RECORDS TO USE:
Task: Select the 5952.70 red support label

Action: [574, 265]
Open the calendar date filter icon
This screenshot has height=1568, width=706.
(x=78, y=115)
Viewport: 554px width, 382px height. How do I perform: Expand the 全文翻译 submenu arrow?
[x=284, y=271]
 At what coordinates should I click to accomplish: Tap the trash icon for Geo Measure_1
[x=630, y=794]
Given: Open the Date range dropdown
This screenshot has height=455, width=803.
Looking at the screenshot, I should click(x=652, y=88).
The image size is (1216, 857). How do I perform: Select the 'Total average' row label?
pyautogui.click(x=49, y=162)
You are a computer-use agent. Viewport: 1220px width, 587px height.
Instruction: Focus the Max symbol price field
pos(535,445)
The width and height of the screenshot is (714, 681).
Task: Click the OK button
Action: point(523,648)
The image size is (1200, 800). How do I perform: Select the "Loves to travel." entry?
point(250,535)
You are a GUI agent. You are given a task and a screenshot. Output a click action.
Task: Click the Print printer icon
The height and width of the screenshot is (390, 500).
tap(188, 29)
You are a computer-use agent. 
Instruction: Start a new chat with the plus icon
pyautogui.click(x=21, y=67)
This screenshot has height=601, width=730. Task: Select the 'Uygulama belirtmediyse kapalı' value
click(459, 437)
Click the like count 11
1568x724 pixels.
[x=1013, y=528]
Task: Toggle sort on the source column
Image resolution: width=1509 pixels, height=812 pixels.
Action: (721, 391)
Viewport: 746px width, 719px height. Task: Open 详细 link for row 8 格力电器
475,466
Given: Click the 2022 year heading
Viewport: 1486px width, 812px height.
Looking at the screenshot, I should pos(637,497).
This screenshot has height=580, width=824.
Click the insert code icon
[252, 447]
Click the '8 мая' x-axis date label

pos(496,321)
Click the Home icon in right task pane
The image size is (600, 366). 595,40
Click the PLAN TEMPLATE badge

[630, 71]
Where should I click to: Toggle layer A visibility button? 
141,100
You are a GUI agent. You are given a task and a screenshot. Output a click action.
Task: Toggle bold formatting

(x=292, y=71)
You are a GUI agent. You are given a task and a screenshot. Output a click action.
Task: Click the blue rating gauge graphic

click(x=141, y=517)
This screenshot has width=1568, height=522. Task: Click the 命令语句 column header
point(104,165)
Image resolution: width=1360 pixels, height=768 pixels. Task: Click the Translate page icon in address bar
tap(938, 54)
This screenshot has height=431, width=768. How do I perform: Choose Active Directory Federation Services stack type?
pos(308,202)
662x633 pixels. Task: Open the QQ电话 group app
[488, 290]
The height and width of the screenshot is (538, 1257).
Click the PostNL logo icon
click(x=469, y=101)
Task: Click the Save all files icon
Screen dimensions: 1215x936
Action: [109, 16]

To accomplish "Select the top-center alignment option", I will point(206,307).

TASK INSTRUCTIONS: Output the entire listing precisely as it stands.

RESPONSE:
Task: Select the 5952.70 red support label

Action: [574, 265]
Open the calendar date filter icon
This screenshot has height=1568, width=706.
(x=78, y=115)
Viewport: 554px width, 382px height. How do I perform: Expand the 全文翻译 submenu arrow?
[x=284, y=271]
 At what coordinates should I click to accomplish: Tap the trash icon for Geo Measure_1
[x=630, y=794]
Given: Open the Date range dropdown
This screenshot has height=455, width=803.
Looking at the screenshot, I should click(x=652, y=88).
The image size is (1216, 857). How do I perform: Select the 'Total average' row label?
pyautogui.click(x=49, y=162)
You are a computer-use agent. Viewport: 1220px width, 587px height.
Instruction: Focus the Max symbol price field
pos(535,445)
The width and height of the screenshot is (714, 681).
Task: Click the OK button
Action: point(523,648)
The image size is (1200, 800). How do I perform: Select the "Loves to travel." entry?
point(250,535)
You are a GUI agent. You are given a task and a screenshot. Output a click action.
Task: Click the Print printer icon
The height and width of the screenshot is (390, 500).
tap(188, 29)
You are a computer-use agent. 
Instruction: Start a new chat with the plus icon
pyautogui.click(x=21, y=67)
This screenshot has height=601, width=730. Task: Select the 'Uygulama belirtmediyse kapalı' value
click(459, 437)
Click the like count 11
1568x724 pixels.
[x=1013, y=528]
Task: Toggle sort on the source column
Image resolution: width=1509 pixels, height=812 pixels.
Action: (721, 391)
Viewport: 746px width, 719px height. Task: Open 详细 link for row 8 格力电器
475,466
Given: Click the 2022 year heading
Viewport: 1486px width, 812px height.
Looking at the screenshot, I should pos(637,497).
This screenshot has height=580, width=824.
Click the insert code icon
[252, 447]
Click the '8 мая' x-axis date label

pos(496,321)
Click the Home icon in right task pane
The image size is (600, 366). 595,40
Click the PLAN TEMPLATE badge

[630, 71]
Where should I click to: Toggle layer A visibility button? 
141,100
You are a GUI agent. You are given a task and a screenshot. Output a click action.
Task: Toggle bold formatting

(x=292, y=71)
You are a GUI agent. You are given a task and a screenshot. Output a click action.
Task: Click the blue rating gauge graphic

click(x=141, y=517)
This screenshot has width=1568, height=522. Task: Click the 命令语句 column header
point(104,165)
Image resolution: width=1360 pixels, height=768 pixels. Task: Click the Translate page icon in address bar
tap(938, 54)
This screenshot has height=431, width=768. How do I perform: Choose Active Directory Federation Services stack type?
pos(308,202)
662x633 pixels. Task: Open the QQ电话 group app
[488, 290]
The height and width of the screenshot is (538, 1257).
Click the PostNL logo icon
click(x=469, y=101)
Task: Click the Save all files icon
Screen dimensions: 1215x936
Action: [109, 16]

To accomplish "Select the top-center alignment option", I will point(206,307).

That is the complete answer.